◆ **Texte à lire**:
Furieux, Taylor avec l'aide de Joseph Paine monte un complot contre le jeune sénateur pour obtenir son renvoi, ce dernier avec l'aide de sa secrétaire va se défendre seul contre tous; il prend la parole devant ses collègues incrédules pour ne plus la rendre...
Capra s'attaque à un de ses thèmes les plus chers, la défense de la démocratie américaine, celle voulue par ses pères fondateurs. Il rappelle le poison que représente pour les institutions la corruption dans une période aussi troublée que celle des années trente. Comme John Ford, il est toujours à la limite de sombrer dans un sentimentalisme débordant, notamment lorsqu'il filme les grands lieux monumentaux de la capitale américaine à la gloire de Lincoln, mais il trouve en James Stewart l'acteur idéal pour donner à son film toute sa dimension.
Jean Artur est toute aussi parfaite dans son rôle, avec son sens de la comédie, son charisme, elle donne la légèreté indispensable au film... Monsieur Smith au sénat est un film épatant. Comme Akira Kurozawa, Frank Capra fait des films pour rendre le monde meilleur.
Sorti en 1939, le film fut alors contesté parce qu'il présentait une Amérique corrompue, Joseph Kennedy le père du futur président des Etats unis alors ambassadeur à Londres voulut même empêcher sa diffusion à l'étranger , il ne fut pas écouté. Ce film fut le dernier film américain diffusé en france pendant l'occupation, il rencontra un grand succès, il était régulièrement applaudi. La polémique apparait bien ridicule aujourd'hui tant le film est une défense des institutions, de la liberté d'expression et une condamnation sans ambages des dictatures européennes.
God Bless Frank Capra !

Chelsea Girl - Nico

Pour prolonger un beau souvenir de cet été, où nous étions partis à la recherche de la tombe de Nico  au cœur de la forêt de Grunewald  par des chemins quelque peu approximatifs, nous avons décidé de traverser cette semaine en compagnie de son album Chelsea Girl.

◆ **Jeu de données**:
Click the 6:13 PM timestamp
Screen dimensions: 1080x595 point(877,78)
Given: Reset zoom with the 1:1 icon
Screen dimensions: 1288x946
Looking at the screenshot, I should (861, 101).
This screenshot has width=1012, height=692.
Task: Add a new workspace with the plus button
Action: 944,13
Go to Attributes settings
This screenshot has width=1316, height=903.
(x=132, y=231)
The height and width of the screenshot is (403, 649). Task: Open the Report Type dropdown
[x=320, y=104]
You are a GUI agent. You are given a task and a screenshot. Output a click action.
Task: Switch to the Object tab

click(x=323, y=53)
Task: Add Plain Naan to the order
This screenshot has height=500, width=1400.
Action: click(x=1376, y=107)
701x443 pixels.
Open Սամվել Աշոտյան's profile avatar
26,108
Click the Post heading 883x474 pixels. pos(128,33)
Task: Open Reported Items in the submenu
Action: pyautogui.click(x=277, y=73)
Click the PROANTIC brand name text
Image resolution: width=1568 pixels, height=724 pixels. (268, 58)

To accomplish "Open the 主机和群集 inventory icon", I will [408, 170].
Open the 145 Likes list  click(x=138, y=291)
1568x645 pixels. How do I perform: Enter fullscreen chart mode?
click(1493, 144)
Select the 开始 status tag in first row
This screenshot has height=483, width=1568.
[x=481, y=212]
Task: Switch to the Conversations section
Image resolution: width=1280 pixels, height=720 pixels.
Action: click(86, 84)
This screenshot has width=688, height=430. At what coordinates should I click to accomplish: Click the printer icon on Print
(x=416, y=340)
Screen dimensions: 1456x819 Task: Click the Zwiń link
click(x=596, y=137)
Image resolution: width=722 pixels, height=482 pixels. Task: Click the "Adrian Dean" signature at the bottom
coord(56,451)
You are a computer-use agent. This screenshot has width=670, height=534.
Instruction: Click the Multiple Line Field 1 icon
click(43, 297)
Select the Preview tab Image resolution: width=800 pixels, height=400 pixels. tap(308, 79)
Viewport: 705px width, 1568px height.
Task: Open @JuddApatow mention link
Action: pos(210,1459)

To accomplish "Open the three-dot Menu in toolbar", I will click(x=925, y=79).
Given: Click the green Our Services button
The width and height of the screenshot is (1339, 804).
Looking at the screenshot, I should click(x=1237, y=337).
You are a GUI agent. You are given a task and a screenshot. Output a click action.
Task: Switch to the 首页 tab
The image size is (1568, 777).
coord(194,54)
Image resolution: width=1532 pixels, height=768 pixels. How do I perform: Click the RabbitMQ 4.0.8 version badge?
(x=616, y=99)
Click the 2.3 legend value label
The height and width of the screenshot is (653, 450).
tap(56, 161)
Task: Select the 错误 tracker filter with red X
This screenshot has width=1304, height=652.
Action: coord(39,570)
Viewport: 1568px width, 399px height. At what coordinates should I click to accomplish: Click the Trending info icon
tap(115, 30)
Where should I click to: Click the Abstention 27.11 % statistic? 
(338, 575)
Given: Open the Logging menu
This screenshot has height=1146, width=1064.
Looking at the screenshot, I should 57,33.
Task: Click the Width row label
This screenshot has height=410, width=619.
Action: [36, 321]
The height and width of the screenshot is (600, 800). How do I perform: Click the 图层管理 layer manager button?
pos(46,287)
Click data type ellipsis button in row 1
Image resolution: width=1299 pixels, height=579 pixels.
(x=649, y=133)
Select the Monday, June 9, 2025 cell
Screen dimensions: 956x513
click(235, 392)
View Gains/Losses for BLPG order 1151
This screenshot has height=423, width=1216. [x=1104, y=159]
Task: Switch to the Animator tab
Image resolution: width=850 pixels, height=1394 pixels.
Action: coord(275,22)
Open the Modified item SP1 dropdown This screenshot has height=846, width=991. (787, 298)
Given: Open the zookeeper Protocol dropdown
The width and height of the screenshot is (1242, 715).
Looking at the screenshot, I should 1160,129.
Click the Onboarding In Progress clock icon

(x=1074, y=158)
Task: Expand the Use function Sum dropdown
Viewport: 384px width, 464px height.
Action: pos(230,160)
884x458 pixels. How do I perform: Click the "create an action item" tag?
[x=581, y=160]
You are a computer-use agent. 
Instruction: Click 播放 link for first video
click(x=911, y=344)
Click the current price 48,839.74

◆ **Consignes**:
• a. Traduisez en anglais la phrase suivante du texte à lire : « Capra s'attaque à un de ses thèmes les plus chers, la défense de la démocratie américaine, celle voulue par ses pères fondateurs. »
• b. Reformulez sous forme de liste le paragraphe du texte à lire qui commence par « Sorti en 1939 », en conservant ses faits essentiels.

◆ **Vos réponses**:
• a. Capra takes on one of his most cherished themes, the defense of American democracy, the kind its founding fathers intended.

• b.
- Le film, sorti en 1939, fut contesté à l'époque parce qu'il présentait une Amérique corrompue.
- Joseph Kennedy, père du futur président des États-Unis et alors ambassadeur à Londres, voulut empêcher sa diffusion à l'étranger, sans être écouté.
- Ce fut le dernier film américain diffusé en France pendant l'Occupation. Il y connut un grand succès et fut régulièrement applaudi.
- La polémique paraît aujourd'hui ridicule, car le film défend les institutions et la liberté d'expression, et condamne sans ambages les dictatures européennes.